The political push for UCC wants to create a homogeneous class of citizens in a diverse society. But such homogeneity is tricky legal terrain.
With Kerala becoming the second state to pass a resolution against the Uniform Civil Code (UCC) after Mizoram, and the Law Commission of India sifting through roughly five million responses on the possibility of a common code, it can be easy to forget that despite a swirling political debate on the contentious issue, there is no draft law or proposal in circulation. The debate on UCC is old, and has remained alive since Independence because of Article 44 of the Constitution, a part of the non-justiciable directive principles of State policy, which states that “the State shall endeavour to secure the citizen a Uniform Civil Code throughout the territory of India.” Apart from political utterances, the only concrete proposal has come from the parliamentary panel on personnel, public grievances and law and justice, whose chief, Bharatiya Janata Party MP Sushil Kumar Modi, has made two suggestions — enact a uniform code, but keep tribal communities and the northeastern states out of the ambit of any proposed law.
Is this workable? Unfortunately, such a course might be fraught with legal ramifications. Any tweaks for tribal communities, and not for others, will violate the literal meaning of Article 44, which requires a “uniform” code “throughout the country”. The meaning of “territory of India” is set out in Article 1 of the Constitution. Exempting tribespeople from the ambit of a common law shall amount to defining the “territory of India” in a manner contrary to Article 44.
The other legal challenge might come from excluding the scope of various religious customs that have the force of law as defined in the chapter on fundamental rights. The rights with respect to religious practices guaranteed in Article 25 or 26 will also step in. But the inclusion of customs is a risky exercise that needs to be done carefully. When the State was drafting India’s secular marriage law, the Special Marriage Act, in the 1950s, it borrowed significant provisions such as the degree of prohibited relationships and the applicability of the Hindu Unified Family (HUF) concept from the Hindu Marriage Act, which itself was formulated out of Hindu rituals and practices.
Thus, the religious practices of the dominant faith found echoes in an avowedly secular law.

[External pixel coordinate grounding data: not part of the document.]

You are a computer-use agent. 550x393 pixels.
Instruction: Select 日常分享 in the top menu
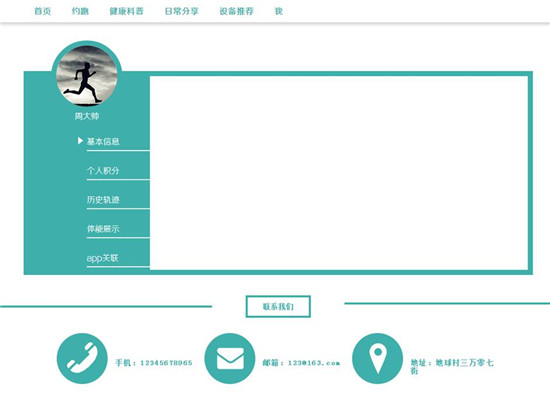point(182,11)
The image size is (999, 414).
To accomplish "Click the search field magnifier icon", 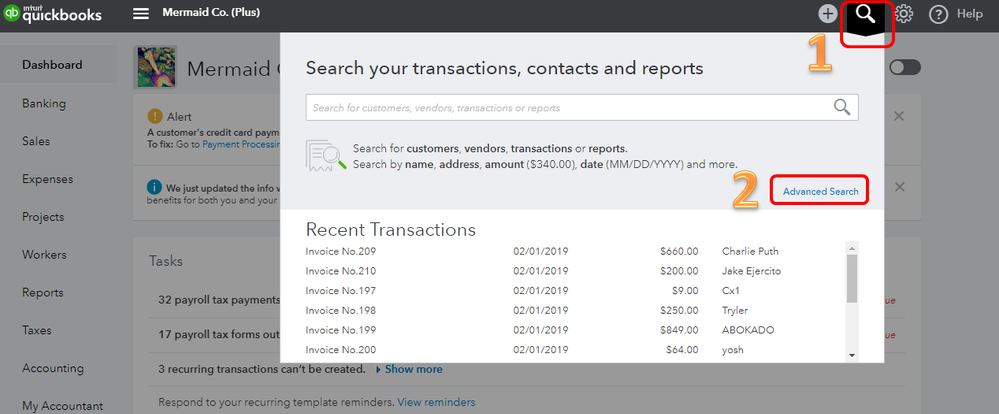I will pos(842,107).
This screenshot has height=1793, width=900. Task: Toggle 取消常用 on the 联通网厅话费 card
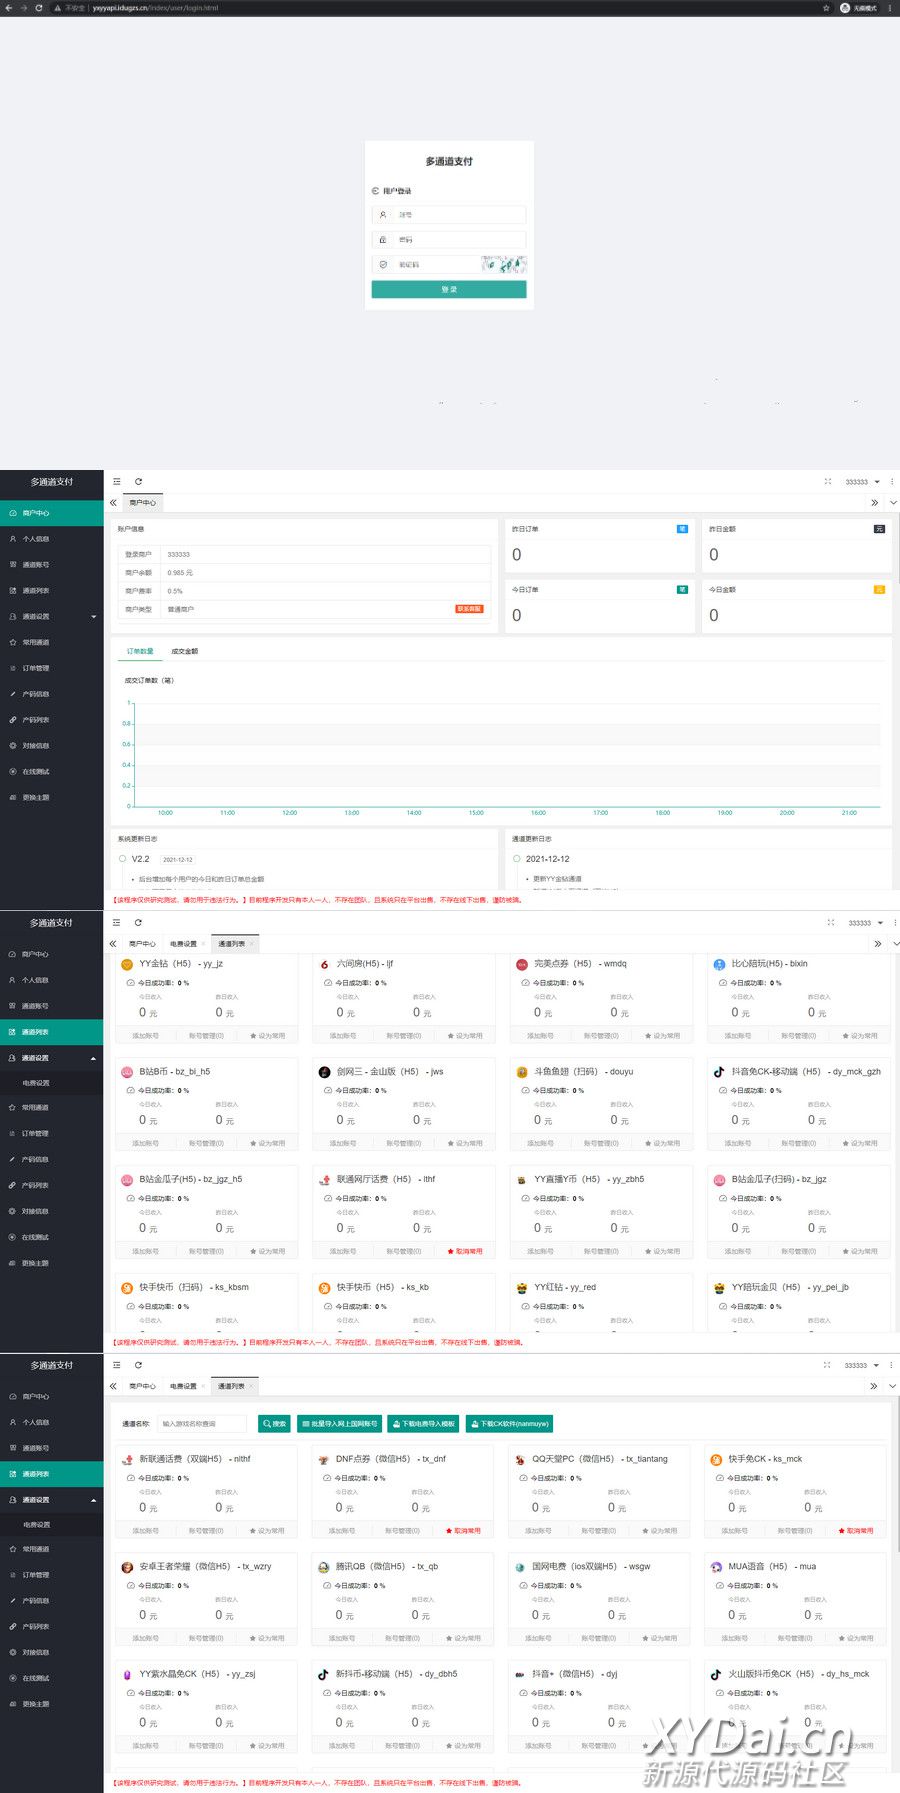[x=464, y=1251]

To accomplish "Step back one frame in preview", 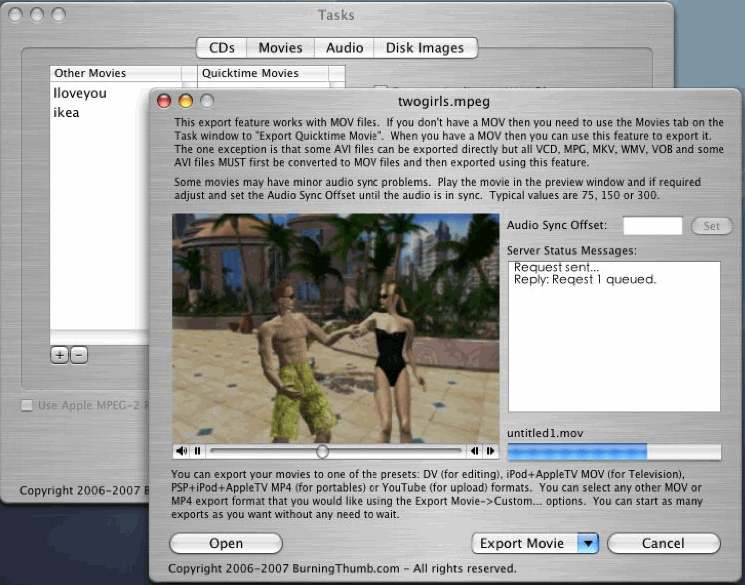I will pyautogui.click(x=476, y=452).
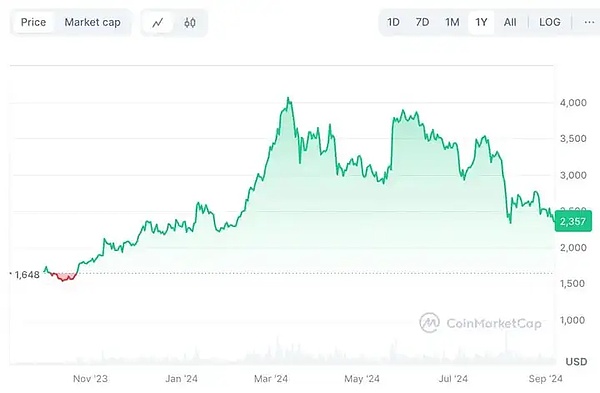Screen dimensions: 600x393
Task: Click the Nov '23 x-axis label
Action: click(90, 379)
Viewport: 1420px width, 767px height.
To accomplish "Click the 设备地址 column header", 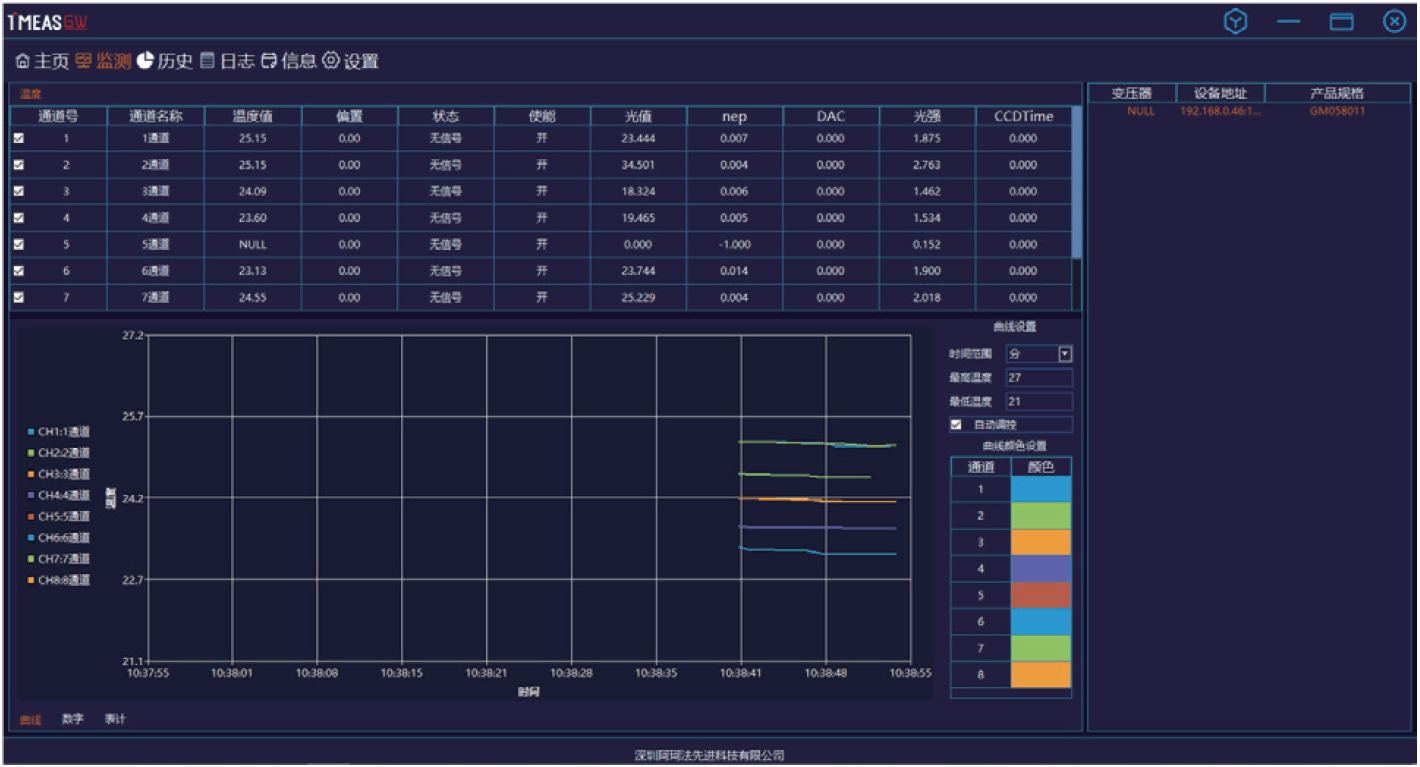I will tap(1220, 93).
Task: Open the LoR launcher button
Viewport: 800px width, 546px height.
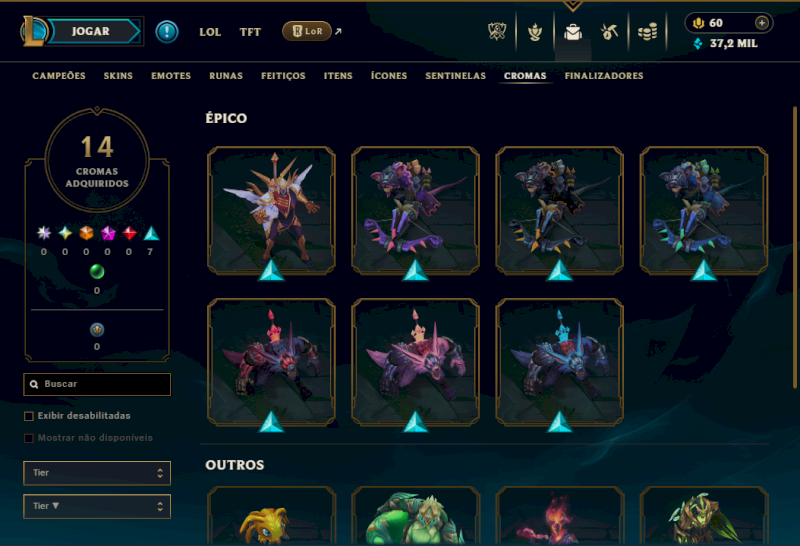Action: point(307,31)
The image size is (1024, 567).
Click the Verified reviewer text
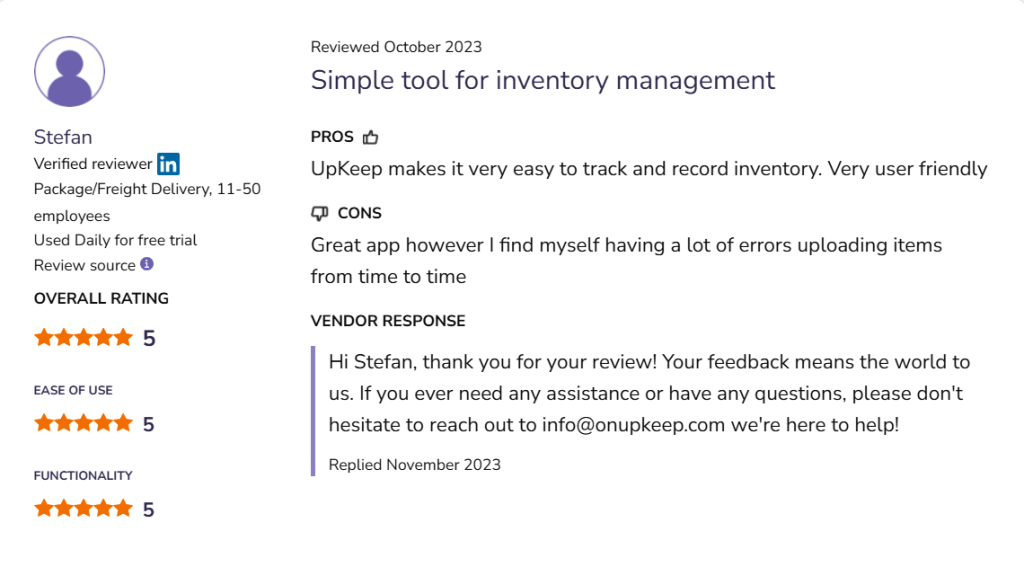(93, 164)
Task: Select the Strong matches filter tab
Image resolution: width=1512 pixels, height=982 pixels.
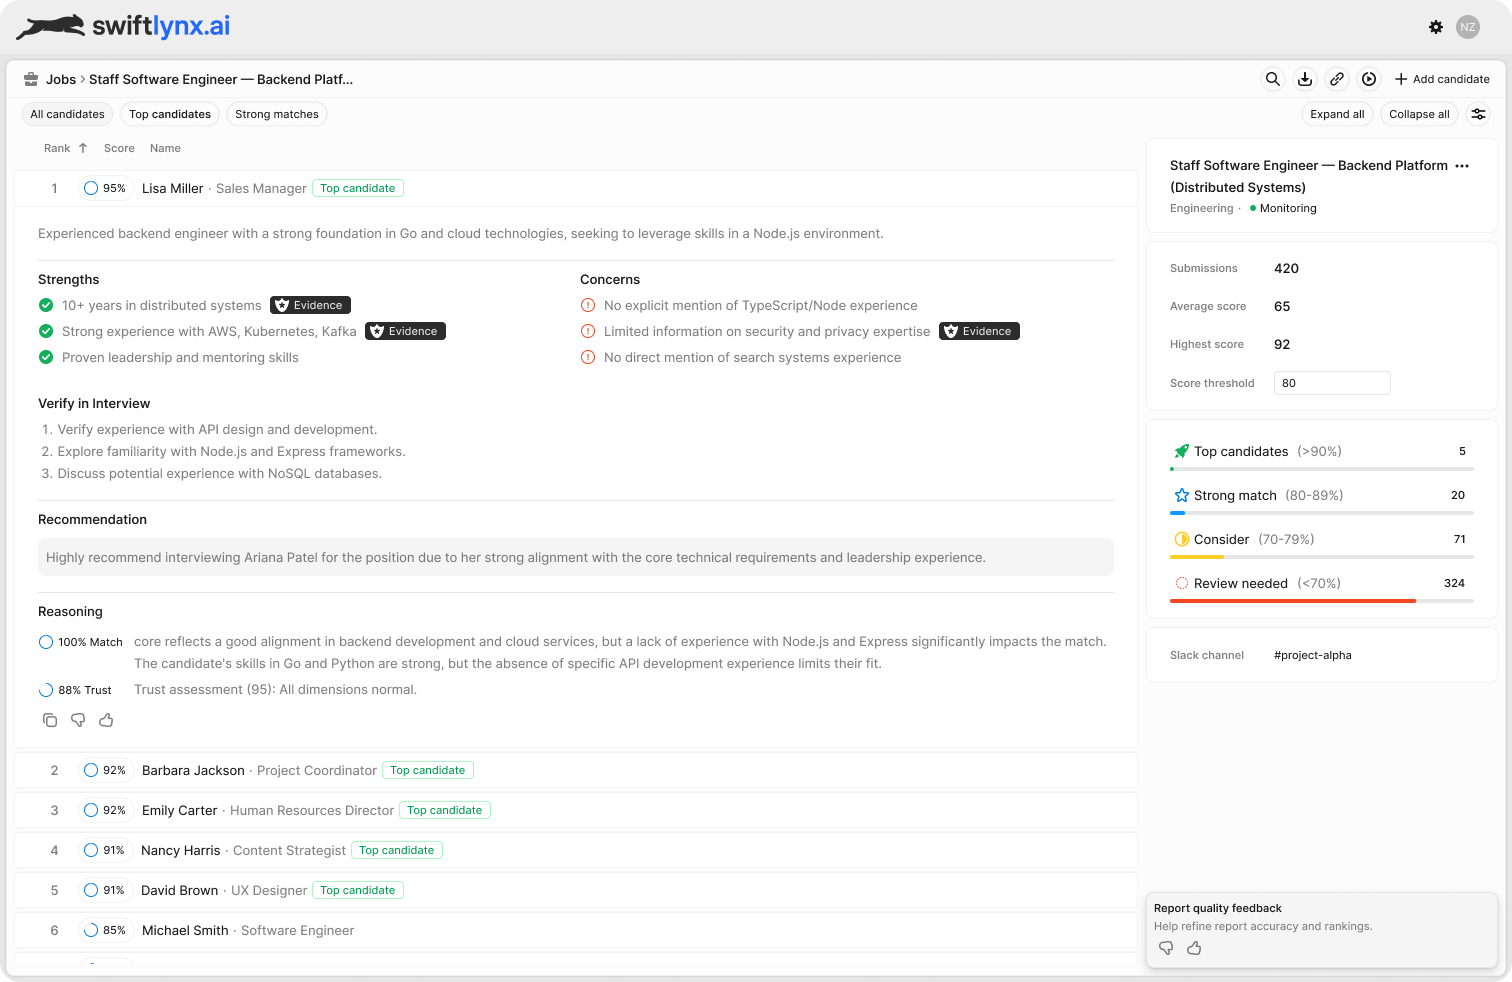Action: pyautogui.click(x=277, y=114)
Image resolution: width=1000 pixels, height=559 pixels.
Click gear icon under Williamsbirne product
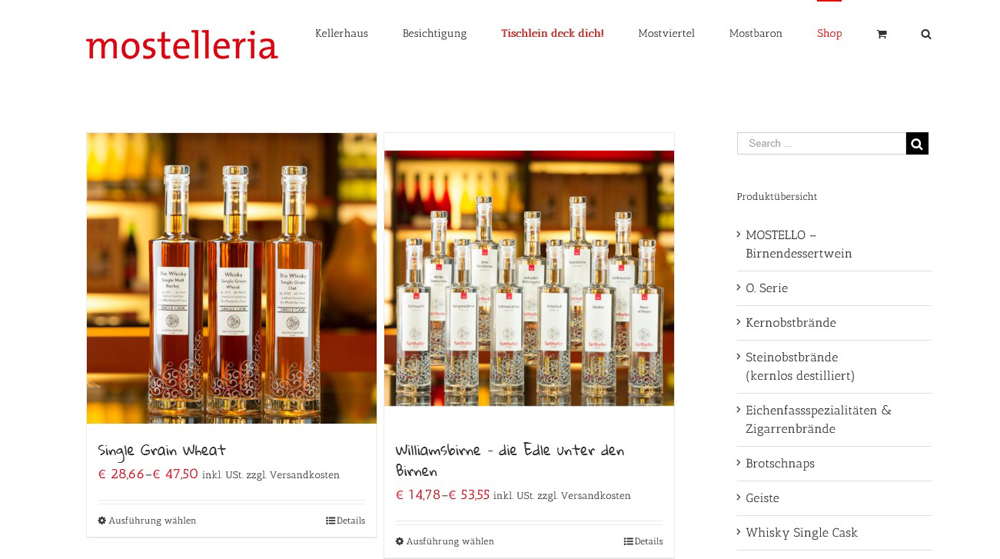(400, 541)
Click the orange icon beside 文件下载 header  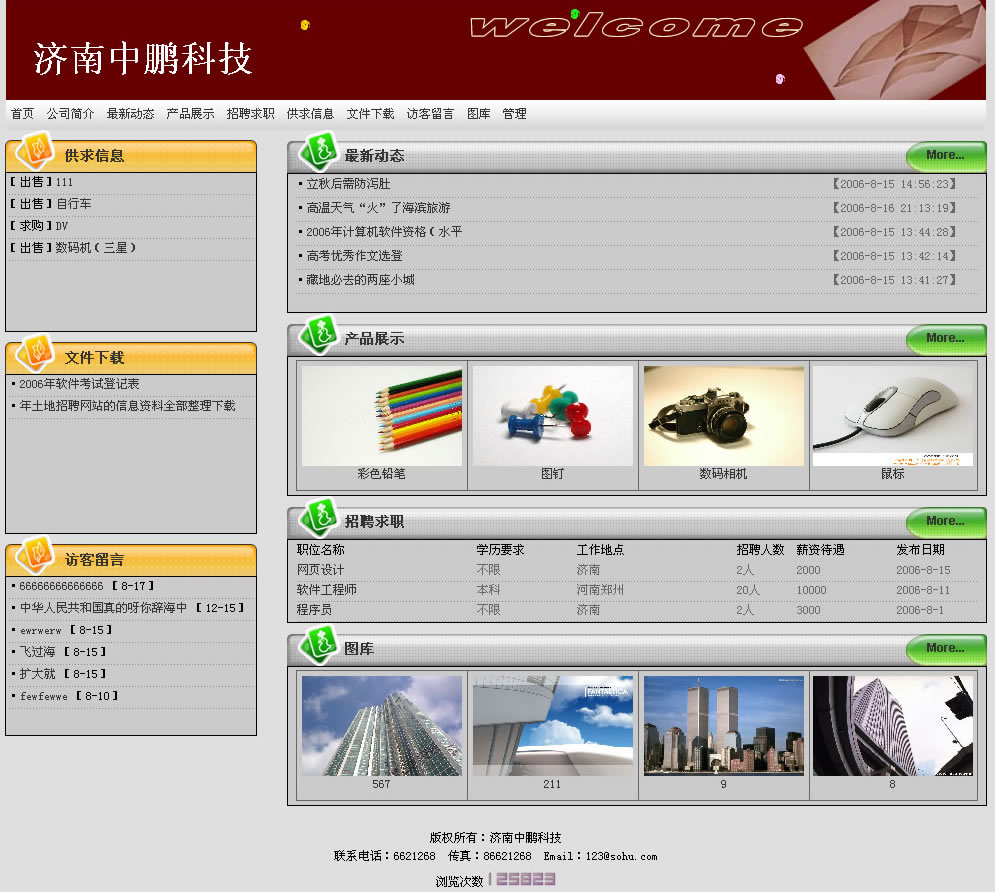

Any proposed common code will need to be cognisant of this.
The framing of the UCC debate is always in stark terms — gender justice versus the apprehensions of minorities, especially Muslims, who feel that while legislating on crucial issues touching their rights, the executive and institutions have not been fair to them. Two issues encapsulate this dilemma — succession of property rights and marriage. While it remains to be seen how the government decides on these issues, three key verdicts are likely to become the basis of any draft.
The first is Sarla Mudgal vs Union of India in 1995, where a Hindu married man committed bigamy and solemnised a second marriage without dissolving the first, by converting from Hinduism to Islam. The verdict spoke of the conflict between personal laws of various decisions and the court said that without the first marriage dissolved under the Hindu Marriage Act, the second marriage would have to be voided. This verdict is often cited as highlighting the need for a common code in India because the judge appeared to ask the government to look towards creating UCC.
But the core issue here was that despite a law prohibiting Hindus from indulging in polygamy, it had little effect. Census data also shows that practices of polygamy exist outside Islam.
The second is John Vallamattom vs Union of India in 2003, when the apex court ruled in favour of a Christian priest who argued that a provision of the Indian Succession Act was unconstitutional because it imposed arbitrary restrictions on Christians donating their property to charity. The third is the 1996 Madhu Kishwar vs Union of India where the court weighed in on a tribal woman’s right to inherit property.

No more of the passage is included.